» SET EXERCISE:
Count the lines in the data that contain the string "Instruction", treating uppercase and lowercase as different. Reply with only the number.

Item coordinate data:
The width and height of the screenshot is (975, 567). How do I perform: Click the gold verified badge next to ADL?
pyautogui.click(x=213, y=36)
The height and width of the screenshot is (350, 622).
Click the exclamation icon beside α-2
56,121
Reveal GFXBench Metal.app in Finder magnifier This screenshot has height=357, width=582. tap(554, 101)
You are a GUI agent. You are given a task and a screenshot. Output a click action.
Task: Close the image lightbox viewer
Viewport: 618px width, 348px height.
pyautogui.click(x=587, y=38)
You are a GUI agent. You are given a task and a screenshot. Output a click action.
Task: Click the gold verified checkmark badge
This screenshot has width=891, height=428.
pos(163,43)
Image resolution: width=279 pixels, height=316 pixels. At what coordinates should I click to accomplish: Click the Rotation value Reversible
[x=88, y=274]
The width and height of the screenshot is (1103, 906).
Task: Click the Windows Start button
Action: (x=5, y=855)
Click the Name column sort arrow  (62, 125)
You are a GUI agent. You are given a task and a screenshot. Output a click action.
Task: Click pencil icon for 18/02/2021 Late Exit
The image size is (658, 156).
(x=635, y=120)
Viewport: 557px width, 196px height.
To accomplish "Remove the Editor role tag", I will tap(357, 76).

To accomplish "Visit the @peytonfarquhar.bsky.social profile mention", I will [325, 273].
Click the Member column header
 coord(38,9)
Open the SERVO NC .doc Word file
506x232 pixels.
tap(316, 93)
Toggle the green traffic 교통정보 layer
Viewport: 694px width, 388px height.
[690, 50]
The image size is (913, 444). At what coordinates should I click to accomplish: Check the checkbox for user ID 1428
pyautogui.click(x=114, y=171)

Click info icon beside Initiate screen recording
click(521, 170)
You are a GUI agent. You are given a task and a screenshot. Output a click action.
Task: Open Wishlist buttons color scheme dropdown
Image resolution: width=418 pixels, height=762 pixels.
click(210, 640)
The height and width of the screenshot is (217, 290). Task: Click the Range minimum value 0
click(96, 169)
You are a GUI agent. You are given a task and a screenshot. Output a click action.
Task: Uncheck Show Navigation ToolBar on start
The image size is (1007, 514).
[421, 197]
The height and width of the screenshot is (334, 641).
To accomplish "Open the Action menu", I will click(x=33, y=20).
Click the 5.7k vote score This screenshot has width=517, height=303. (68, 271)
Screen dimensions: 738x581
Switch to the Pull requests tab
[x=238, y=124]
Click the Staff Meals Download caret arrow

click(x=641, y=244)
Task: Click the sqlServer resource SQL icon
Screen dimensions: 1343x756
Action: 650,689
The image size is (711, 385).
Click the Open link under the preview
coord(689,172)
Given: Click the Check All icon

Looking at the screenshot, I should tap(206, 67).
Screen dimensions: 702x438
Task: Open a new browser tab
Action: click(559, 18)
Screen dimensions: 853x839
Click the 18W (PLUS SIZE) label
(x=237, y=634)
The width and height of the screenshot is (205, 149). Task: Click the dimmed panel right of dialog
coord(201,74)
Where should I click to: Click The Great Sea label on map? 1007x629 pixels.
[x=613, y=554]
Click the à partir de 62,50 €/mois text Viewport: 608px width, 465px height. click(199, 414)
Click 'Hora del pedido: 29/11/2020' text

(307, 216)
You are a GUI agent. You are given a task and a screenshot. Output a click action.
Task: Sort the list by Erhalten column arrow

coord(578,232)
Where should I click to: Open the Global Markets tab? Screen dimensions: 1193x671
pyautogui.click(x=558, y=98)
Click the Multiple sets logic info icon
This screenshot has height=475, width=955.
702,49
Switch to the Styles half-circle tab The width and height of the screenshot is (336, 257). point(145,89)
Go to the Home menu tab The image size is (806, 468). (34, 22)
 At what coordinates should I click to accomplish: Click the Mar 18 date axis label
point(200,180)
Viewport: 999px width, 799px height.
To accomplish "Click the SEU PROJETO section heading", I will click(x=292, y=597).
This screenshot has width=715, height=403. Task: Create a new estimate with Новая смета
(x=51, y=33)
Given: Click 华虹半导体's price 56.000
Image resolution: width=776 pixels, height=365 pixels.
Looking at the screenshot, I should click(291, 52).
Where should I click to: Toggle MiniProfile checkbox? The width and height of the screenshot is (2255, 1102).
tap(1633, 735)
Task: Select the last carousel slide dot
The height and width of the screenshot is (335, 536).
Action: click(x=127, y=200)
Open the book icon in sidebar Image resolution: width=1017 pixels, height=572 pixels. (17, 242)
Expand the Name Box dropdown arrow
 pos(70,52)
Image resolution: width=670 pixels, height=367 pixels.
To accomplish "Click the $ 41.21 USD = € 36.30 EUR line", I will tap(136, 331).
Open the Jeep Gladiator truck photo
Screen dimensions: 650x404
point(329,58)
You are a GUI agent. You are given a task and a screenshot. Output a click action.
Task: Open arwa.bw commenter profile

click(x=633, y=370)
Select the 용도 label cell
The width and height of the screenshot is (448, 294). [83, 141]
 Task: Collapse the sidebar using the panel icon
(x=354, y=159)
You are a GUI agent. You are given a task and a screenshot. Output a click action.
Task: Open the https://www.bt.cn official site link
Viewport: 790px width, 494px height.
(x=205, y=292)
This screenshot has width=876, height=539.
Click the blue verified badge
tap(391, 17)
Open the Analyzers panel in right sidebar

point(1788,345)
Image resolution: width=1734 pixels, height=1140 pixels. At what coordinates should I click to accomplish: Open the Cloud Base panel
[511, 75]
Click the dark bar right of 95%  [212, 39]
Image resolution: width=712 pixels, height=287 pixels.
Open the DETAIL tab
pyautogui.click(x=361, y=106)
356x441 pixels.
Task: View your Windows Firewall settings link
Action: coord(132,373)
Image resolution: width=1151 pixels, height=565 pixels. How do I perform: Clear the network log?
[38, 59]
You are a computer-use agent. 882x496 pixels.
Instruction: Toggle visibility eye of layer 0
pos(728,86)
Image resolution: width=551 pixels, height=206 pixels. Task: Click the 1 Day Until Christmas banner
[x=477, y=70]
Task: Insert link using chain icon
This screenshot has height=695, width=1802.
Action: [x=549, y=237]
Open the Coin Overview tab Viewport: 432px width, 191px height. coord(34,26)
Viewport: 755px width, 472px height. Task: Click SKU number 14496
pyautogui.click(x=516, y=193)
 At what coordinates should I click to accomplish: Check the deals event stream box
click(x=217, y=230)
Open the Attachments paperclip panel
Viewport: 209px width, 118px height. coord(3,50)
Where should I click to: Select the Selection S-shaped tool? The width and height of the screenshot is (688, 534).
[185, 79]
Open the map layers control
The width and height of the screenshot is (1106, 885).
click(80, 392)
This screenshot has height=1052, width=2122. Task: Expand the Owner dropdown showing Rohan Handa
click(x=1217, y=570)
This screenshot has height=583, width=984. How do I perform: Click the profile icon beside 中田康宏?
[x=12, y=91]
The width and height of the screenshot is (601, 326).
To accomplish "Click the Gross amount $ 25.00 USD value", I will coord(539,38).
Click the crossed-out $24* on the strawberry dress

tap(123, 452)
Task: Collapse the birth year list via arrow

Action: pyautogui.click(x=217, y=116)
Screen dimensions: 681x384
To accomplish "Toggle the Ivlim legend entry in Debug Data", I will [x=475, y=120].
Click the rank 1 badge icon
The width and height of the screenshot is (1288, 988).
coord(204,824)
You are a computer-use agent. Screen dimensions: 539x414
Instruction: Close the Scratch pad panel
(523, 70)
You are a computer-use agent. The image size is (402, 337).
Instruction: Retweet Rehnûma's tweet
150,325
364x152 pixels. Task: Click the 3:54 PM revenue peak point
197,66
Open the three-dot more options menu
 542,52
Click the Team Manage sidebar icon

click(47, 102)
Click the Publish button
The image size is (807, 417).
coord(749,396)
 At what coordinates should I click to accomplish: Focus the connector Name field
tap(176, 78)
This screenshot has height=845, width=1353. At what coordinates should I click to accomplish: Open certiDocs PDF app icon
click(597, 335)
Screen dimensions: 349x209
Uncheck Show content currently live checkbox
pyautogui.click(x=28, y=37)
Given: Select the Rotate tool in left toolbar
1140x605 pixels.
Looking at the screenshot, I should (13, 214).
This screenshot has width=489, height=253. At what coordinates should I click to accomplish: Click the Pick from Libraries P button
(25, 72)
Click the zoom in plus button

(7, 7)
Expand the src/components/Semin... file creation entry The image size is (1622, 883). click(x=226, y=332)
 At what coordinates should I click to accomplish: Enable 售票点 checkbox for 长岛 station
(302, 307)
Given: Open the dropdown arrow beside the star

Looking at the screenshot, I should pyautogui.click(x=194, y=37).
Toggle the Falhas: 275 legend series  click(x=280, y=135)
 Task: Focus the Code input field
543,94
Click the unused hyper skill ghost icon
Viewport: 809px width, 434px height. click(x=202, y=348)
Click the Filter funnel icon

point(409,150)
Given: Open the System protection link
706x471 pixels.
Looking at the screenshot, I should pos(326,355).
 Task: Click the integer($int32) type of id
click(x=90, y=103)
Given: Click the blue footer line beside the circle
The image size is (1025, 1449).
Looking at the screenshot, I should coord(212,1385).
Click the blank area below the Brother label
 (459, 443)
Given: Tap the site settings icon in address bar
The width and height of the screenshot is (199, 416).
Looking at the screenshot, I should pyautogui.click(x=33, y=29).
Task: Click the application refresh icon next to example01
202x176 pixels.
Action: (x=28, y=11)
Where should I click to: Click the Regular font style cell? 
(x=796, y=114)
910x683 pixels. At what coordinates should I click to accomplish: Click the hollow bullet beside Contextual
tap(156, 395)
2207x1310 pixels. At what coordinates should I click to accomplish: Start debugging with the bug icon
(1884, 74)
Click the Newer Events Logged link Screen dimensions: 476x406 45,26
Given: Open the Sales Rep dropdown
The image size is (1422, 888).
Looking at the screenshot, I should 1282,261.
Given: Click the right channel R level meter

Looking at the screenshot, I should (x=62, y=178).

» OUTPUT:
3